● **Action item**
Copy out everything in the material from the line containing "pixels, height=711 pixels." down to the line containing "coordinates (600, 294).", with both of those lines included.

● **Data**
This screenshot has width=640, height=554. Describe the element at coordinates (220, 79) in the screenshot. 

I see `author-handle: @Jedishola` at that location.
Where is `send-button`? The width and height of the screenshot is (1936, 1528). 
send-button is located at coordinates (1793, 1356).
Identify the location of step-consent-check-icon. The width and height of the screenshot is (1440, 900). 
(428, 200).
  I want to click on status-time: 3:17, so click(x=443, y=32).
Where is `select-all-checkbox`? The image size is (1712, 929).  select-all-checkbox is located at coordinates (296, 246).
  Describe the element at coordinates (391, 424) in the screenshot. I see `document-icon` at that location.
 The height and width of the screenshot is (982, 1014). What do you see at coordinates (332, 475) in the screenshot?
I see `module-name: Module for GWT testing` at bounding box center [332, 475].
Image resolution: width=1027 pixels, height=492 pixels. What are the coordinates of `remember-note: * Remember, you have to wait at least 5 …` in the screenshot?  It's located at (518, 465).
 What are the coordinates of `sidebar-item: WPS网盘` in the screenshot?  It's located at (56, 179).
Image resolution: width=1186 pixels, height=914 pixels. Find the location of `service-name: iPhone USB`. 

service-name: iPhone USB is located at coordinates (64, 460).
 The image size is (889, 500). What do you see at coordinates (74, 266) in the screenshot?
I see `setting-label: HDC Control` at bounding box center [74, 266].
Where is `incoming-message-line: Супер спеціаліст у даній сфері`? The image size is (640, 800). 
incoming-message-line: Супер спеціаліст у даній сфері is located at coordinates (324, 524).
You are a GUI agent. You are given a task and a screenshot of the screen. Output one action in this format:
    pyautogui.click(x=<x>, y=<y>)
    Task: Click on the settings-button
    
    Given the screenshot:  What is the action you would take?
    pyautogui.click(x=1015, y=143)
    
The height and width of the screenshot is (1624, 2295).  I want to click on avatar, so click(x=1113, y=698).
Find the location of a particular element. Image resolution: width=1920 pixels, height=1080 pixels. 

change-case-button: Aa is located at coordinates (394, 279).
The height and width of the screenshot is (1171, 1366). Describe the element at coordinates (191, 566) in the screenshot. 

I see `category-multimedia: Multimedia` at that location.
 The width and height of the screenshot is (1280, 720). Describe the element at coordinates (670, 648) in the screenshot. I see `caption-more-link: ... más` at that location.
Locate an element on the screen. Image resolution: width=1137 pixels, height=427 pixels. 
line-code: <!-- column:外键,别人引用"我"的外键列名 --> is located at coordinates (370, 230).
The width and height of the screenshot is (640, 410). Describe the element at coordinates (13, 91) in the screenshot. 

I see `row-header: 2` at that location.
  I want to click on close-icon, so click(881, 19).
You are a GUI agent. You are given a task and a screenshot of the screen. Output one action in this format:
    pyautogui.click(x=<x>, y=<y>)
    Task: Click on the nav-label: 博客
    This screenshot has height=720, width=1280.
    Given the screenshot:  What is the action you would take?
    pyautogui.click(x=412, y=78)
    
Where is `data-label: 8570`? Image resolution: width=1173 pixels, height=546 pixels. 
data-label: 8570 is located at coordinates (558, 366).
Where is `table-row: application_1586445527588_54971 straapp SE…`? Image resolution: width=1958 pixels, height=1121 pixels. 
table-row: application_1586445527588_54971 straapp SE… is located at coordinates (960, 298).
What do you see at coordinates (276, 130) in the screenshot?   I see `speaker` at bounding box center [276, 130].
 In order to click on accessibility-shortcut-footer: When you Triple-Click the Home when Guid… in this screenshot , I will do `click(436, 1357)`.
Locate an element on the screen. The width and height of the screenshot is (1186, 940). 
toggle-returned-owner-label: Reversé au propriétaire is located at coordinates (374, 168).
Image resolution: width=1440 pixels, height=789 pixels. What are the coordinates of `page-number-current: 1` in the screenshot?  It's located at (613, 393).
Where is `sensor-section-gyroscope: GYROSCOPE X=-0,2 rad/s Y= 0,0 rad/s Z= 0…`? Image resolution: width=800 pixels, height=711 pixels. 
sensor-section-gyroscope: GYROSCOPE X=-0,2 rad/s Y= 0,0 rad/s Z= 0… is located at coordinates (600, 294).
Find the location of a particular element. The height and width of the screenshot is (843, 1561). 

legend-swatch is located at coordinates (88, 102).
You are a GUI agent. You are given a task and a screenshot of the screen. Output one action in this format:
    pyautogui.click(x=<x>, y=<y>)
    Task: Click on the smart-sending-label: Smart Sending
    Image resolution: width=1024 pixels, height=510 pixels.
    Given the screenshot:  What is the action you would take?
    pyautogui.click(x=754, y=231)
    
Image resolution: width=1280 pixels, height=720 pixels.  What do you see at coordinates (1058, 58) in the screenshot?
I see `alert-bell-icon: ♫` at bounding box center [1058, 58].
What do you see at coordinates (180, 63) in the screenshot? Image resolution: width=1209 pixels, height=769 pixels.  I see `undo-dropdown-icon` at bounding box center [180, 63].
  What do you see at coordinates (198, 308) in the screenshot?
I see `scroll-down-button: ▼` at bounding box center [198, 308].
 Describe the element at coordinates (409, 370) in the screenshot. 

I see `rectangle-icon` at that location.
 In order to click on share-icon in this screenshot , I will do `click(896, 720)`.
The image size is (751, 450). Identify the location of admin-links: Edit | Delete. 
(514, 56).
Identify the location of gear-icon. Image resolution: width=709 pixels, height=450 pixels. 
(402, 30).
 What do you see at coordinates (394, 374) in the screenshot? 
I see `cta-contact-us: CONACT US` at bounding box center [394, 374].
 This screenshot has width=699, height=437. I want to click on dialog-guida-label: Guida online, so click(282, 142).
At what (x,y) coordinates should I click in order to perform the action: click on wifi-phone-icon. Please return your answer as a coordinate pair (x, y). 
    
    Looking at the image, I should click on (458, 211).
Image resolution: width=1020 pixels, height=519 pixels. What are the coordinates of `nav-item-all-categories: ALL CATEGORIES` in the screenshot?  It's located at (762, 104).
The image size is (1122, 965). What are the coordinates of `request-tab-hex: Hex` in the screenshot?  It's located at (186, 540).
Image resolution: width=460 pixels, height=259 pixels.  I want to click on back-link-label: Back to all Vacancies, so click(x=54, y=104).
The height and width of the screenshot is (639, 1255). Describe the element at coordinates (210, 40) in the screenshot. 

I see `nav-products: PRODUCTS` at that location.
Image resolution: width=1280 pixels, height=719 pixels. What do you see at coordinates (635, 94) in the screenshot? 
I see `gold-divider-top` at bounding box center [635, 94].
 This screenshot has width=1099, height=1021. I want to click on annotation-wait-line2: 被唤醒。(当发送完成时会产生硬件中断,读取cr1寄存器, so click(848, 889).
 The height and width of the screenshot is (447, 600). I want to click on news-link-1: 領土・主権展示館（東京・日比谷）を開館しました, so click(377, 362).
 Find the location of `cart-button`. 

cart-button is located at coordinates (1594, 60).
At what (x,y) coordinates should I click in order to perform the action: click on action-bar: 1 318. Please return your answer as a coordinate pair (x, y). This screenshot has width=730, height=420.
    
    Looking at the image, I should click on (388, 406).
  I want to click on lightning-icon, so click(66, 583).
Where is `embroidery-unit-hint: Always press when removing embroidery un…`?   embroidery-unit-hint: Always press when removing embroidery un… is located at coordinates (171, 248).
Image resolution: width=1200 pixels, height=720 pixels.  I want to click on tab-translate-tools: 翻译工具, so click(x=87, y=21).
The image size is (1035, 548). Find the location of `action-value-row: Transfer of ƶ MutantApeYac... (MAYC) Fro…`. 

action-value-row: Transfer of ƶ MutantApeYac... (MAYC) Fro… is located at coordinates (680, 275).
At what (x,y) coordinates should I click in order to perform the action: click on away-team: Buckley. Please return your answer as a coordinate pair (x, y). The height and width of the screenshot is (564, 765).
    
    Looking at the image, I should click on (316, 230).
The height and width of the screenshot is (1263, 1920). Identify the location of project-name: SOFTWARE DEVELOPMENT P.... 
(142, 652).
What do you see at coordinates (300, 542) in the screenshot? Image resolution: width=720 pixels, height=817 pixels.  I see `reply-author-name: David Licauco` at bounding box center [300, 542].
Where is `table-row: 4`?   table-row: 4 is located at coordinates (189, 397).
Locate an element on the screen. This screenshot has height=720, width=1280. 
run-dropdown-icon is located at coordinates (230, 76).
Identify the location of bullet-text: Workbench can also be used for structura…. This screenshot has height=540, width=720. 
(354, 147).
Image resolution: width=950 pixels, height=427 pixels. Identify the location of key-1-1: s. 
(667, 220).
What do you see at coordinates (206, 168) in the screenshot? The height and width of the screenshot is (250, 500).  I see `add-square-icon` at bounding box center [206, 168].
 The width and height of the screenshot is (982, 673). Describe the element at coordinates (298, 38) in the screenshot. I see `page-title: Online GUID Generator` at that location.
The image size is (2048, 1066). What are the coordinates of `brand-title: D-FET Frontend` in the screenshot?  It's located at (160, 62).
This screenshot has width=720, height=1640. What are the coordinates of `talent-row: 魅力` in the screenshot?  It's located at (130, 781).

● **Your response**
Where is `sensor-section-gyroscope: GYROSCOPE X=-0,2 rad/s Y= 0,0 rad/s Z= 0…`? Image resolution: width=800 pixels, height=711 pixels. 
sensor-section-gyroscope: GYROSCOPE X=-0,2 rad/s Y= 0,0 rad/s Z= 0… is located at coordinates (600, 294).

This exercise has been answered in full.